What the task requires: Output the lines of data from the line with "This screenshot has" up to and including the line with "coord(827,346)" as a numbered list, skipping blank lines. Leave the pictures out of your answer.

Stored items

# # # # # # #

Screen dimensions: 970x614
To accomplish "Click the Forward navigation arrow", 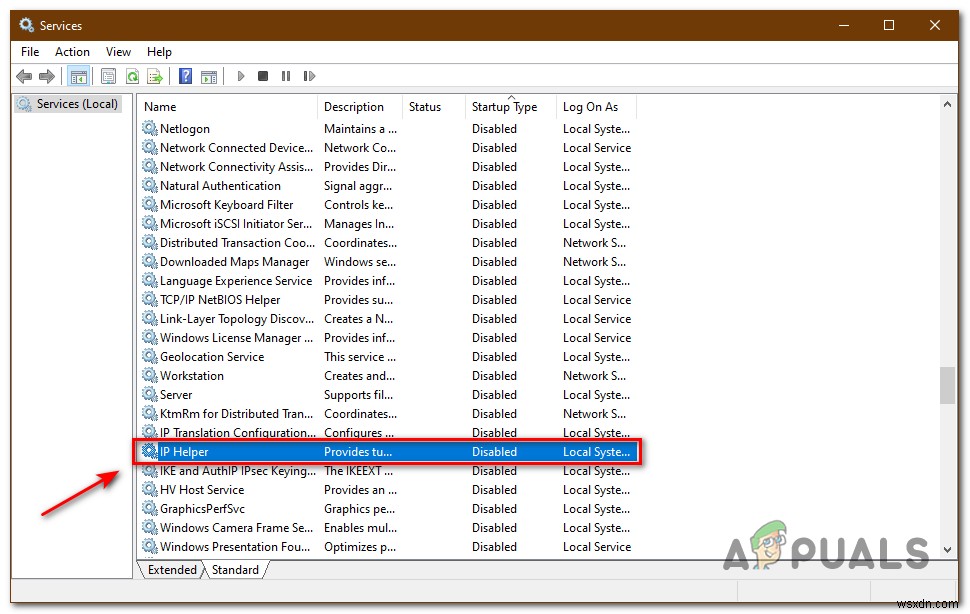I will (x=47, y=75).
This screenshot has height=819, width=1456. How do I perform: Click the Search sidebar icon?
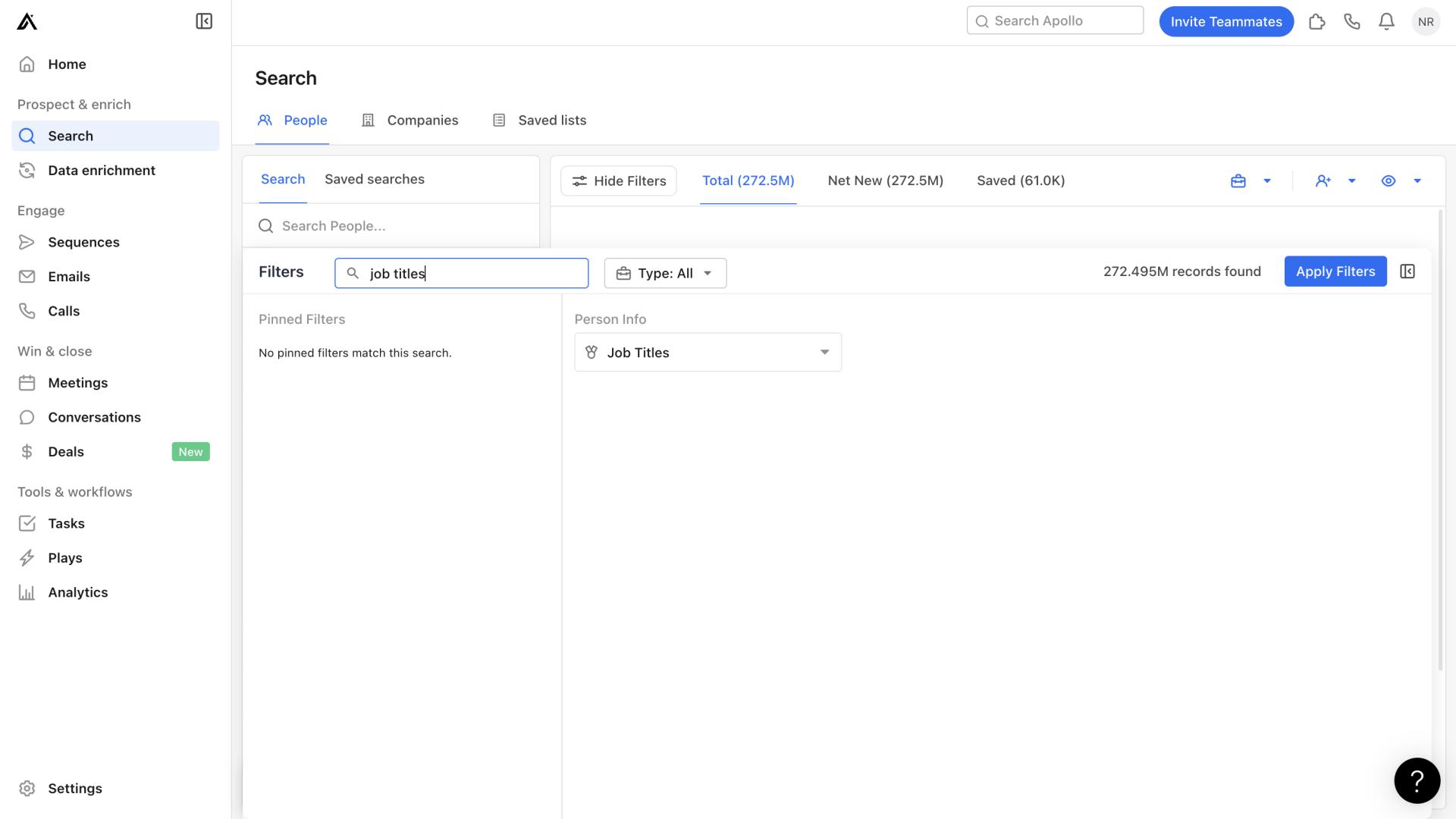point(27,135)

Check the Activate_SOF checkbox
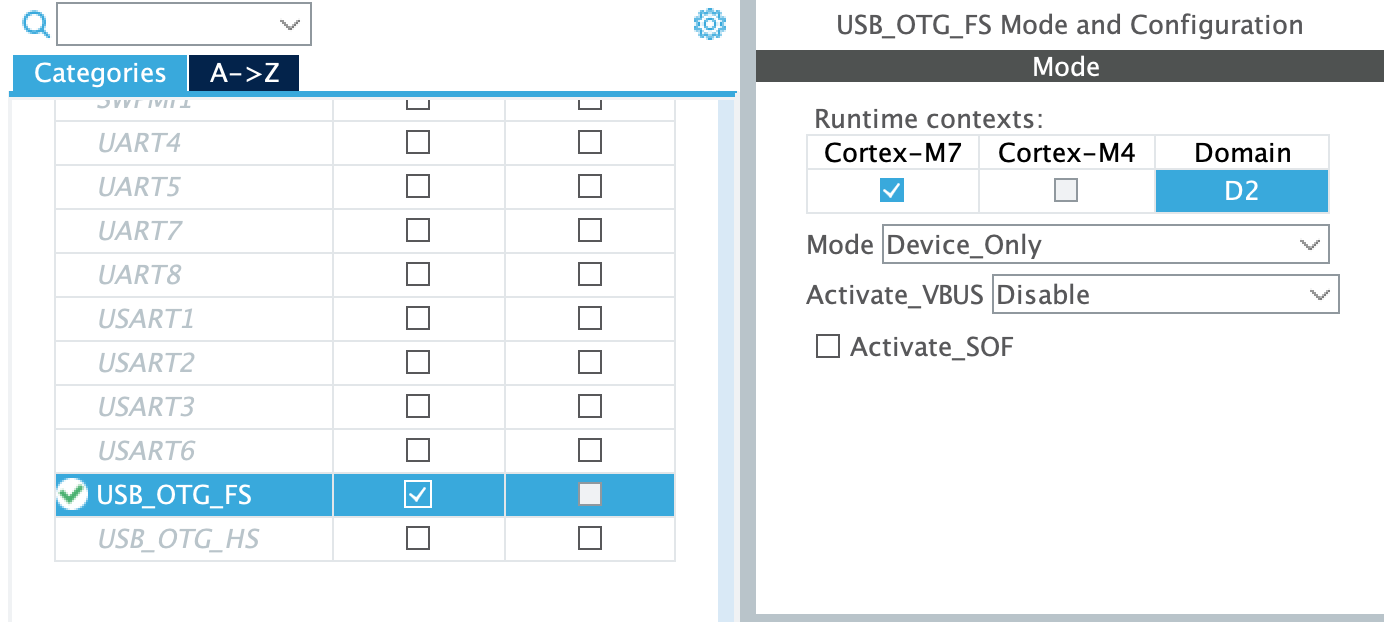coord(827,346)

# # # # # # #

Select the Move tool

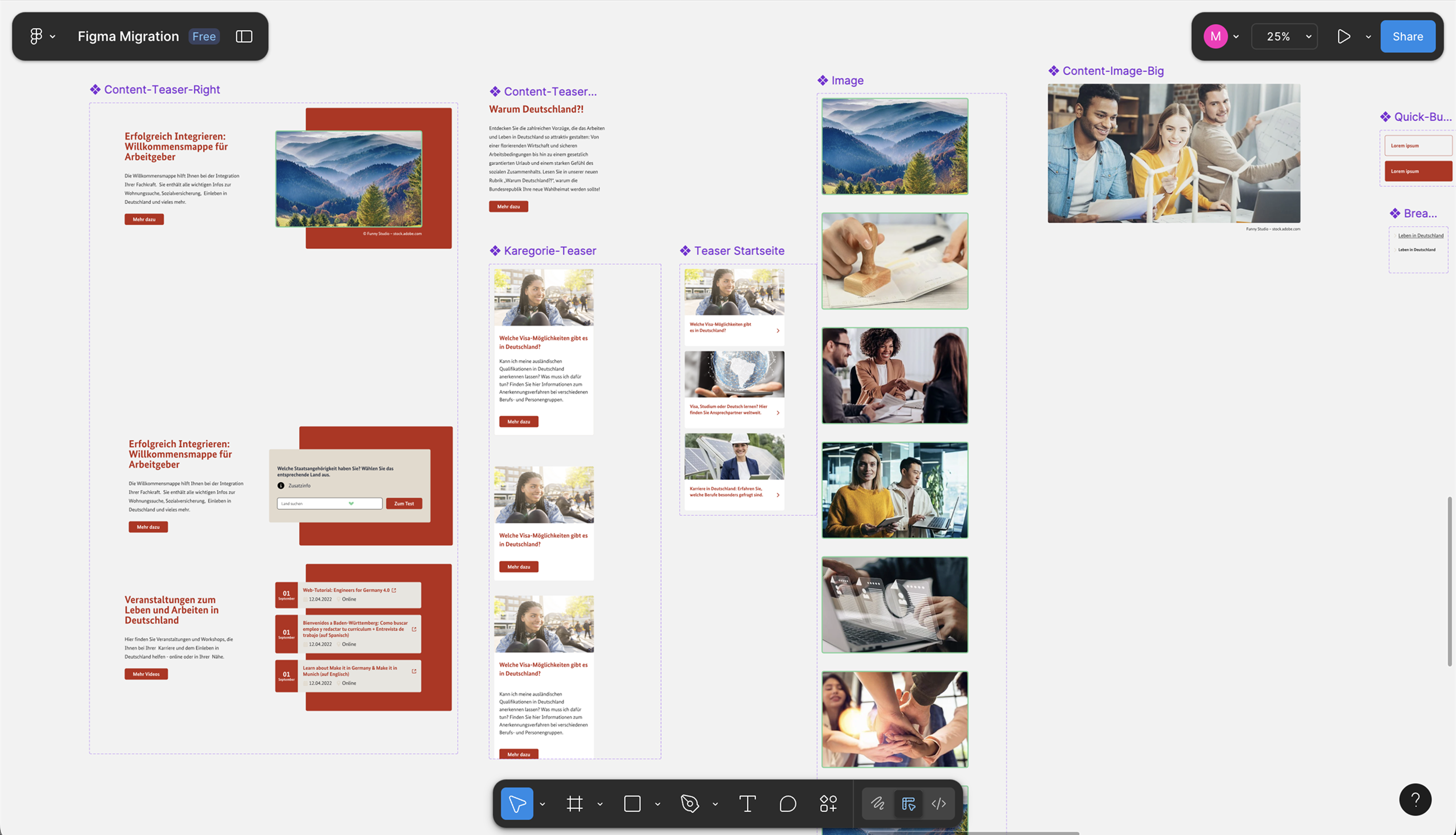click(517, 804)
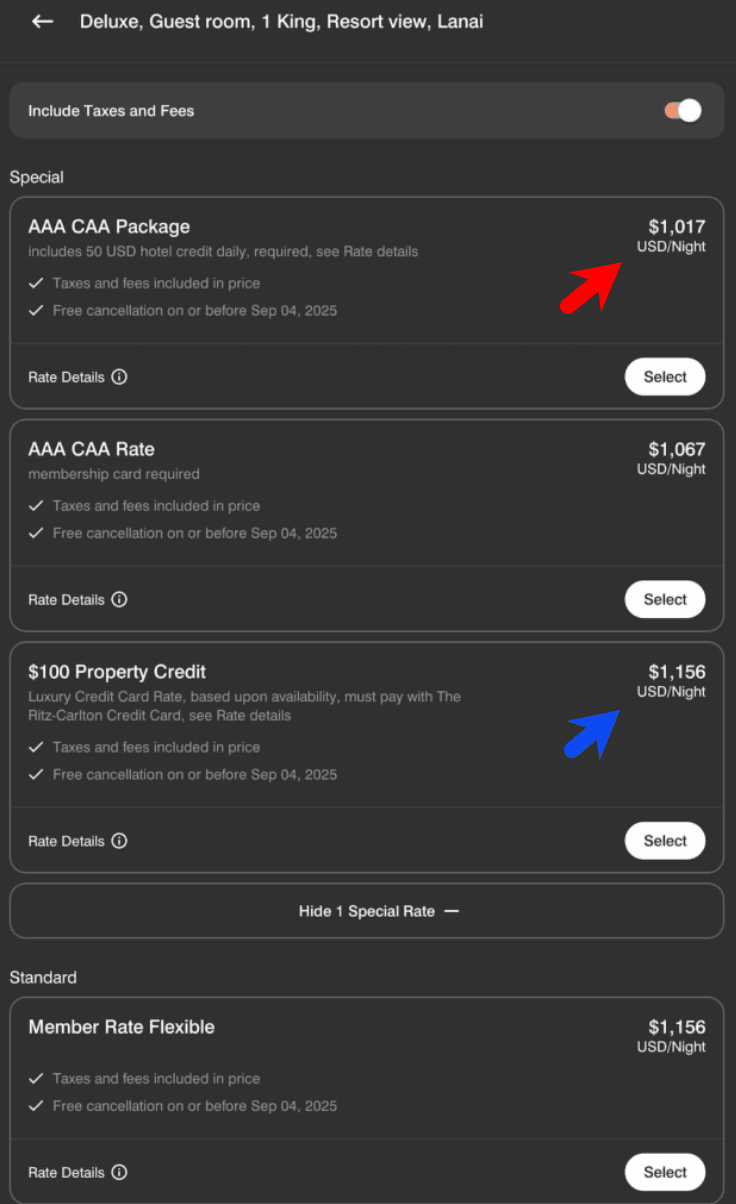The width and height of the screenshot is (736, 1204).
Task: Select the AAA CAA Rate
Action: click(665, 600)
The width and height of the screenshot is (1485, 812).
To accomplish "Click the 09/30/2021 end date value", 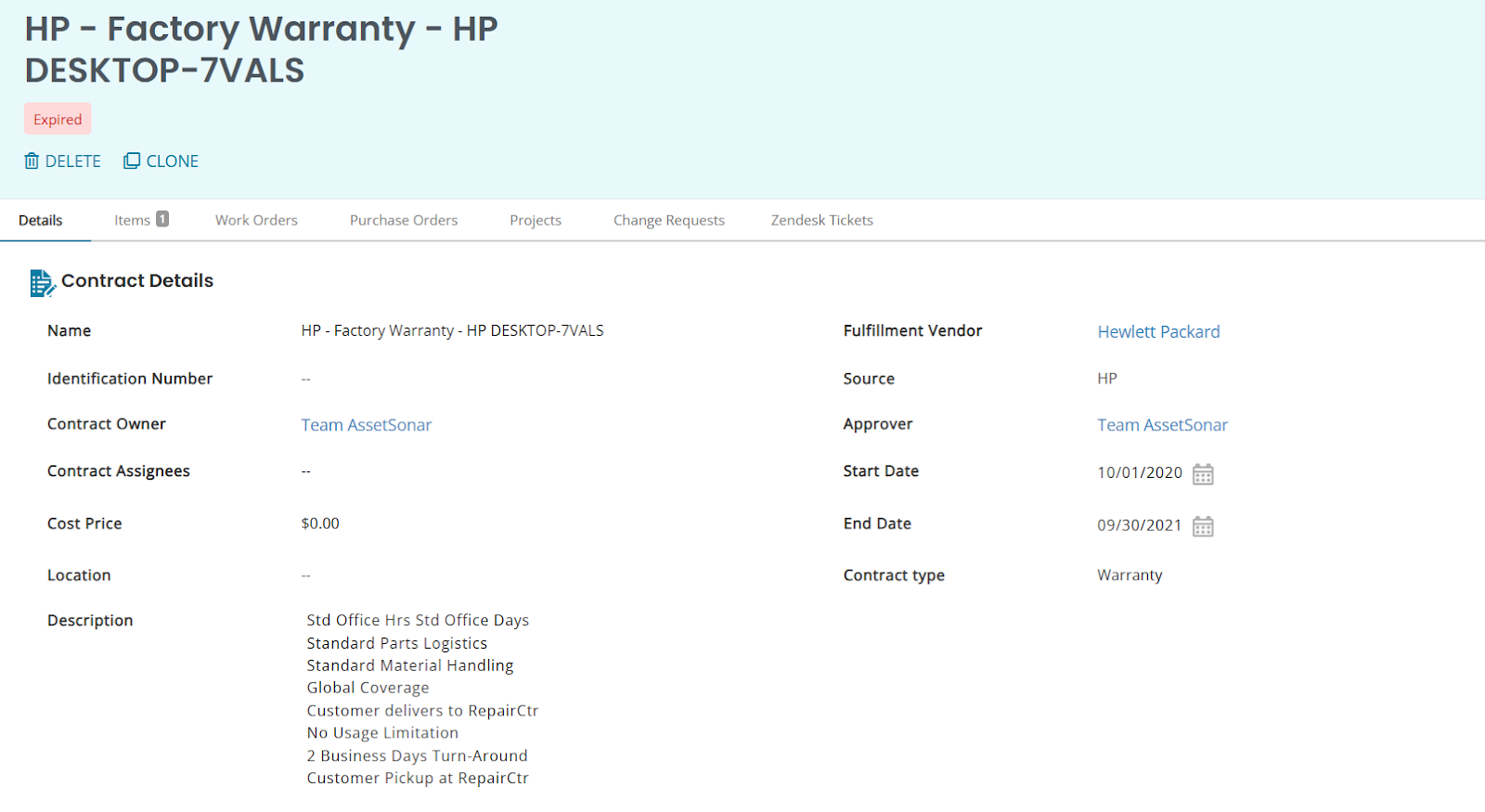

# # # # # # #

Completed task:
1. This screenshot has height=819, width=1456. How do I perform: Click the Search sidebar icon?
2. point(27,135)
3. Check the Activate_SOF checkbox
4. coord(827,346)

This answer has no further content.